SEO is a conglomeration of website design tactics that allow your business’ website to be prioritized in search rankings. The higher your website’s search ranking, the greater primacy awarded and the quicker your website appears in search results. This is desirable; the earlier your website appears, the more people who click through, and the less who click through to your competitors.
SEO has come a long way from the golden years of spamming white keywords on a white background to increase your engine viability without alerting your users, but the basic ideas of this era remain the same. While we now avoid these blackhat tactics, especially as newer search engines are able to detect and penalize your website for them, we still attempt to use keywords and be as unobtrusive as possible for our users.
Better than to explain what to do in SEO, we can explain what not to do. More websites have been lost due to these easily avoidable negative factors than those won based on the abstruse and occasionally opaque positive (it has been estimated that Google uses over 10, 200 factors to rank your website).
Because some of these rules are so opaque and completely antithetical to the mindset of a businessman, we must cover them immediately and seriously. There are three cardinal sins of SEO: Link spam, paid links, and keyword stuffing. Following that, we’ll cover the three virtues, those things that you want to prioritize as much as possible. These are content novelty, content quality and content/keyword research.
Link spam is self-explanatory. Dropping as many links to your website as possible as far throughout the internet as possible is not something search engines look highly upon. Search engines want to see organic linkage in a small subsection of the internet; in the unlikely case your content goes viral, they want to see your content expand slowly before it reaches an exponential fever pitch. It is extremely difficult to imitate this to raise your SEO rankings and your website will suffer for the attempt.
Paid links are a bit more difficult to understand, but the idea is simple. If a search engine is aware that you’re paying for websites to carry your links, you will be very heavily penalized. It is currently unknown exactly how search engines can detect this and the penalties are extremely severe. Month-long bans are not uncommon.
Keyword stuffing is simple to understand. If you come to an understanding that a specific keyword always boosts your SEO ranking and you choose to repeat it hundreds of times in an attempt to boost that SEO rating, your website will suffer instead.
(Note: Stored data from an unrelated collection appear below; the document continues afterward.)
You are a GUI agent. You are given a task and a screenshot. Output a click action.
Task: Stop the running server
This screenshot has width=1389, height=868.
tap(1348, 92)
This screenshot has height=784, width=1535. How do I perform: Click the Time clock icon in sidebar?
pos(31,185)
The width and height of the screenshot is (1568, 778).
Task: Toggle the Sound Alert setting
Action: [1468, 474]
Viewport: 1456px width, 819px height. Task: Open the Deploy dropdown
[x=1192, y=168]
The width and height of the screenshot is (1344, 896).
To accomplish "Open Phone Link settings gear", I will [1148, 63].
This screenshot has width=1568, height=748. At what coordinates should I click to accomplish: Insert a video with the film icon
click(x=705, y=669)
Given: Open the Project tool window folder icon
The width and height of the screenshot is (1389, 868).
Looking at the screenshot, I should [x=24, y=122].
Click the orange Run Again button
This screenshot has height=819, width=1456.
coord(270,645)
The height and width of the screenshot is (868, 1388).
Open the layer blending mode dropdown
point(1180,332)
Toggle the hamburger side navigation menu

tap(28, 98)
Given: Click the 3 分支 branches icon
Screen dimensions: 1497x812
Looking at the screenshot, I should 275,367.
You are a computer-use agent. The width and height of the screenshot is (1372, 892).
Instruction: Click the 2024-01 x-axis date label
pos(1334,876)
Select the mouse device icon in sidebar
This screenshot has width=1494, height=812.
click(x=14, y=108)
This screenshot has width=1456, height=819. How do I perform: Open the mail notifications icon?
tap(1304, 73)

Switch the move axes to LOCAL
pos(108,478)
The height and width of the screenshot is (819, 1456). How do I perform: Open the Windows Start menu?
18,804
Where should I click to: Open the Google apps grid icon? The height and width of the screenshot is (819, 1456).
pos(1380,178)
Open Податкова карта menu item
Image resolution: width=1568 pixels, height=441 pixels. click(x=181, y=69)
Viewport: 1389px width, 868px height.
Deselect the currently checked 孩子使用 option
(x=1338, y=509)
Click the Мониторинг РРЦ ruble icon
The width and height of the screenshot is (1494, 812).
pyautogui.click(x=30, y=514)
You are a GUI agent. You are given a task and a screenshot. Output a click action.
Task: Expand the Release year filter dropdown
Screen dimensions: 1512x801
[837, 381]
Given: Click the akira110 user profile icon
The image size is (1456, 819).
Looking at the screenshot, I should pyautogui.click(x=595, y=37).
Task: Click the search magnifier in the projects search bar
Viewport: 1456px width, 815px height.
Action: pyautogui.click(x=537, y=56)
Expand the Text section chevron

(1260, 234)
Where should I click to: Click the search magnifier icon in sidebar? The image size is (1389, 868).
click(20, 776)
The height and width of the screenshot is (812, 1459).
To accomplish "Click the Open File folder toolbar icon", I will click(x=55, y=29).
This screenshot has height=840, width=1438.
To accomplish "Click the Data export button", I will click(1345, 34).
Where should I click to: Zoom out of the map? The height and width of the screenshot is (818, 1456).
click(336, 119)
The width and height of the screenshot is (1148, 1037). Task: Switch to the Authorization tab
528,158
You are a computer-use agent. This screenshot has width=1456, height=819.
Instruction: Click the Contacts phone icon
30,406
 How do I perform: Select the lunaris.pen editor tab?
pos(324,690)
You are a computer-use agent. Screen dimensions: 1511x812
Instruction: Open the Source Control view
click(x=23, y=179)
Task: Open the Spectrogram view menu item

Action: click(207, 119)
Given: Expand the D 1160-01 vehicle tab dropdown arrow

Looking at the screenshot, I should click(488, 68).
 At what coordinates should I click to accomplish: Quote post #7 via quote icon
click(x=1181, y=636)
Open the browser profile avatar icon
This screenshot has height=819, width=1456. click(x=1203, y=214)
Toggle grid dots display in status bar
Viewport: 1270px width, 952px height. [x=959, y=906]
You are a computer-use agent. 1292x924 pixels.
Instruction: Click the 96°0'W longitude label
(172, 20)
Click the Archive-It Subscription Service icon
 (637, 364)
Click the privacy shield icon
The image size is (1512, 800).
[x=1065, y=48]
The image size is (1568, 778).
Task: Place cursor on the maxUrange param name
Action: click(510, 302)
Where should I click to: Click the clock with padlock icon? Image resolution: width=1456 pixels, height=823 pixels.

We understand the virtues of SEO as counterparts to those cardinal sins. Content novelty is, in a sense, inverse to link spam. If a search becomes uncharacteristically popular, most search engines will look to see if any new content exists on the search relative to the content before. If this is the case, the websites hosting that new content will get boosted. For example, if a tsunami occurred in the last few days, the top results on Google wouldn’t be what they normally are: explanations of the meteorological impact of tsunamis, major tsunamis in history or other general content. No, the top results would concern where the tsunami occurred, or the local effects of the recent tsunami or other such novel content.
Content quality is a misnomer. It only concerns the amount of time search engine users spend on your website after clicking through from a result. The longer, the more of your website they trawl, the better.
Content/keyword research is the simplest. If you have a page about selling baseballs, for instance, you want to optimize your page so people looking to buy baseballs can find it. If you put yourself in their shoes, you’d want to go to Google and write ‘ buy baseballs’ or ‘ where to buy baseballs’. Therefore, you should have the phrases ‘ buy baseballs’ or ‘ where to buy baseballs’ somewhere on your page.
Avoiding the cardinal sins and adhering to the virtues is difficult, which is why SEO often takes weeks to optimize properly. But, with these tips, you can easily start your site on the right foot.